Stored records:
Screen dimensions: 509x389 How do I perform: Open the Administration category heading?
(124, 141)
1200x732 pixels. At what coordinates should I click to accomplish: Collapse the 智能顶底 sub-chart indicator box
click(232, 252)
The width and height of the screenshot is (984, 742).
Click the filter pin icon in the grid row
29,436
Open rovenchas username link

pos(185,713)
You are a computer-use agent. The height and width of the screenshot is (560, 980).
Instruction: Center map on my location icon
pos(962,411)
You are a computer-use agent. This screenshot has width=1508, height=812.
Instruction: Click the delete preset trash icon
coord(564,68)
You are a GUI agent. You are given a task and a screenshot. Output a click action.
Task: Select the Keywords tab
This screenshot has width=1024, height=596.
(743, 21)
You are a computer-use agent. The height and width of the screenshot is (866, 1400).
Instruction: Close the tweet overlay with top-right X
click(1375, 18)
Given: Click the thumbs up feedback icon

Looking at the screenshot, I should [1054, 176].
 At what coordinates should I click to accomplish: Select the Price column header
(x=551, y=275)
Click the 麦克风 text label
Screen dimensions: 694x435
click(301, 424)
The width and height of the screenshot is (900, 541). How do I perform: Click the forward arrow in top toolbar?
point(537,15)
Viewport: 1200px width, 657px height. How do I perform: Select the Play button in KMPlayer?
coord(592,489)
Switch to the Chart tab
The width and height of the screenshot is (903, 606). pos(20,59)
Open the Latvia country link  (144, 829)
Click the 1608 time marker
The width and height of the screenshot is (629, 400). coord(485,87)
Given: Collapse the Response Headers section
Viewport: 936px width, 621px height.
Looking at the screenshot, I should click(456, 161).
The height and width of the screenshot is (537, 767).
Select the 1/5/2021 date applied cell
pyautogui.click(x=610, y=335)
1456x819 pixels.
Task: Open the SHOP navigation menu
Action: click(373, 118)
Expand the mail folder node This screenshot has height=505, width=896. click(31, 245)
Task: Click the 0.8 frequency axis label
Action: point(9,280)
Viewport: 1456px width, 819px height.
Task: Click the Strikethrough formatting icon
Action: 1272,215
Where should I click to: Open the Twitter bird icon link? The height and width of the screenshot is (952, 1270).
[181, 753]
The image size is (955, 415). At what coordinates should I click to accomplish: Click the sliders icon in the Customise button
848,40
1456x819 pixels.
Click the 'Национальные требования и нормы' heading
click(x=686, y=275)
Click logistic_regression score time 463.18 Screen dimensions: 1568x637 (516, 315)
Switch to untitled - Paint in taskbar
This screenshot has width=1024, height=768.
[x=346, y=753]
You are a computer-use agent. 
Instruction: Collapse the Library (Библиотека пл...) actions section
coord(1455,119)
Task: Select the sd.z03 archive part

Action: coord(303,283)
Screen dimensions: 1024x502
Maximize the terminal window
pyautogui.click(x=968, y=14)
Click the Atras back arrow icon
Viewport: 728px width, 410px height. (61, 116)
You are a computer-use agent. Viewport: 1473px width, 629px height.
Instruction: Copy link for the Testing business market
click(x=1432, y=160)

Exercise details:
Copy all the material above again, swapping "Instruction" for "Command" everywhere and leaving everything else unchanged.

Result of the task:
Screen dimensions: 509x389 How do I perform: Open the Administration category heading?
(124, 141)
1200x732 pixels. At what coordinates should I click to accomplish: Collapse the 智能顶底 sub-chart indicator box
click(232, 252)
The width and height of the screenshot is (984, 742).
Click the filter pin icon in the grid row
29,436
Open rovenchas username link

pos(185,713)
You are a computer-use agent. The height and width of the screenshot is (560, 980).
Command: Center map on my location icon
pos(962,411)
You are a computer-use agent. This screenshot has width=1508, height=812.
Command: Click the delete preset trash icon
coord(564,68)
You are a GUI agent. You are given a task and a screenshot. Output a click action.
Task: Select the Keywords tab
This screenshot has width=1024, height=596.
(743, 21)
You are a computer-use agent. The height and width of the screenshot is (866, 1400).
Command: Close the tweet overlay with top-right X
click(1375, 18)
Given: Click the thumbs up feedback icon

Looking at the screenshot, I should [1054, 176].
 At what coordinates should I click to accomplish: Select the Price column header
(x=551, y=275)
Click the 麦克风 text label
Screen dimensions: 694x435
click(301, 424)
The width and height of the screenshot is (900, 541). How do I perform: Click the forward arrow in top toolbar?
point(537,15)
Viewport: 1200px width, 657px height. How do I perform: Select the Play button in KMPlayer?
coord(592,489)
Switch to the Chart tab
The width and height of the screenshot is (903, 606). pos(20,59)
Open the Latvia country link  (144, 829)
Click the 1608 time marker
The width and height of the screenshot is (629, 400). coord(485,87)
Given: Collapse the Response Headers section
Viewport: 936px width, 621px height.
Looking at the screenshot, I should click(456, 161).
The height and width of the screenshot is (537, 767).
Select the 1/5/2021 date applied cell
pyautogui.click(x=610, y=335)
1456x819 pixels.
Task: Open the SHOP navigation menu
Action: click(373, 118)
Expand the mail folder node This screenshot has height=505, width=896. click(31, 245)
Task: Click the 0.8 frequency axis label
Action: point(9,280)
Viewport: 1456px width, 819px height.
Task: Click the Strikethrough formatting icon
Action: 1272,215
Where should I click to: Open the Twitter bird icon link? The height and width of the screenshot is (952, 1270).
[181, 753]
The image size is (955, 415). At what coordinates should I click to accomplish: Click the sliders icon in the Customise button
848,40
1456x819 pixels.
Click the 'Национальные требования и нормы' heading
click(x=686, y=275)
Click logistic_regression score time 463.18 Screen dimensions: 1568x637 (516, 315)
Switch to untitled - Paint in taskbar
This screenshot has width=1024, height=768.
[x=346, y=753]
You are a computer-use agent. 
Command: Collapse the Library (Библиотека пл...) actions section
coord(1455,119)
Task: Select the sd.z03 archive part

Action: coord(303,283)
Screen dimensions: 1024x502
Maximize the terminal window
pyautogui.click(x=968, y=14)
Click the Atras back arrow icon
Viewport: 728px width, 410px height. (61, 116)
You are a computer-use agent. Viewport: 1473px width, 629px height.
Command: Copy link for the Testing business market
click(x=1432, y=160)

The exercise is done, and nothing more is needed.